- PROMPT: Although the data below holds other lines too, output only those from the line with "You are a computer-use agent." up to and including the line with "Instruction: Click the", exactly as they appear.

- DATA EXTRACTS:
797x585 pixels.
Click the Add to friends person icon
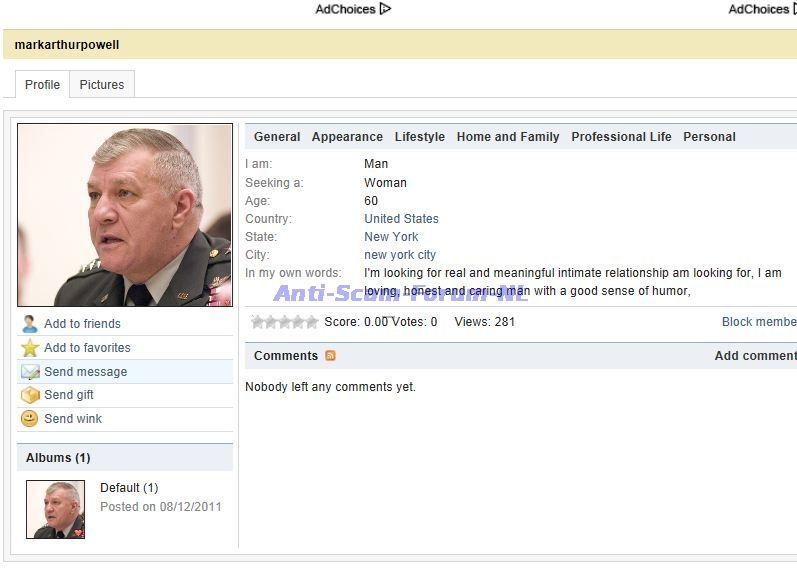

--

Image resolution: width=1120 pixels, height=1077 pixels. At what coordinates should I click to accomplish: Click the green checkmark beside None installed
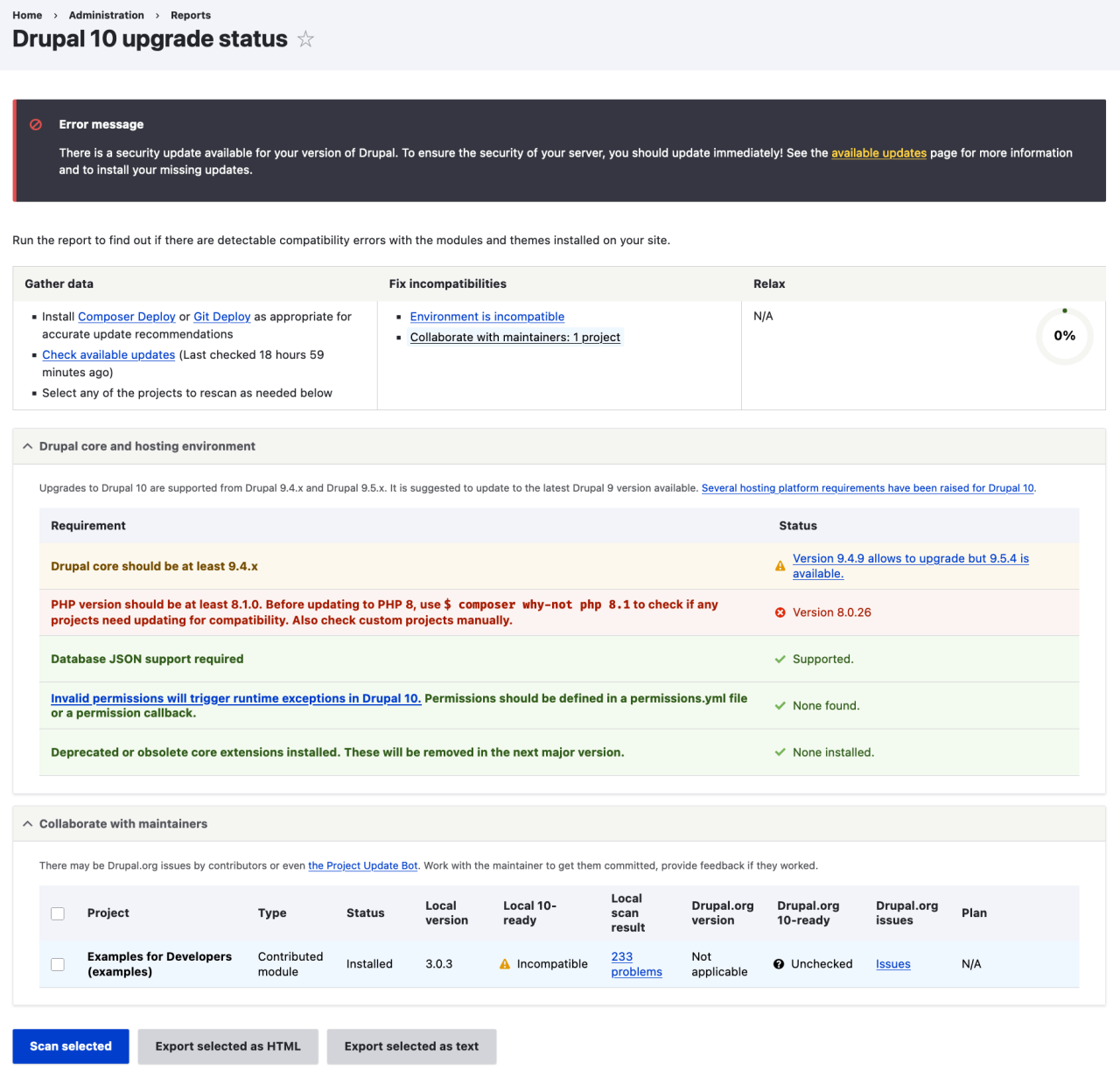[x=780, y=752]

---

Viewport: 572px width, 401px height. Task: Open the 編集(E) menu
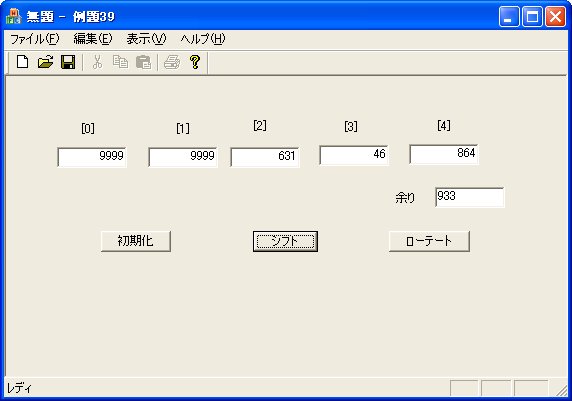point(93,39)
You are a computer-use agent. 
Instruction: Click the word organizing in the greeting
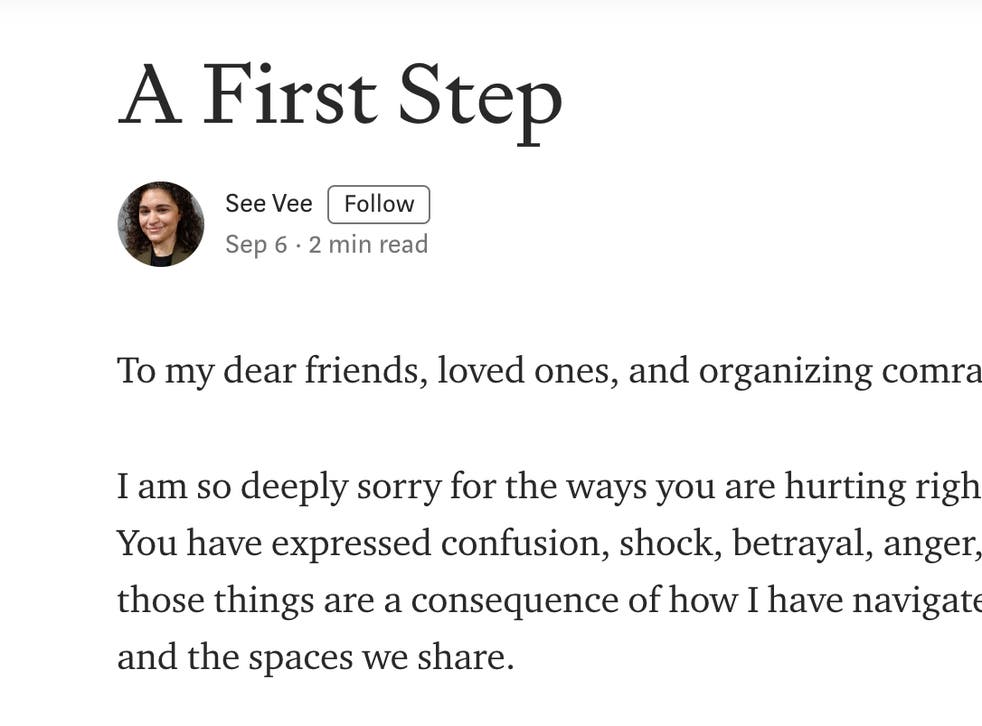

- TASK RESPONSE:
You are a computer-use agent. 
Instruction: Click the word organizing in the greeting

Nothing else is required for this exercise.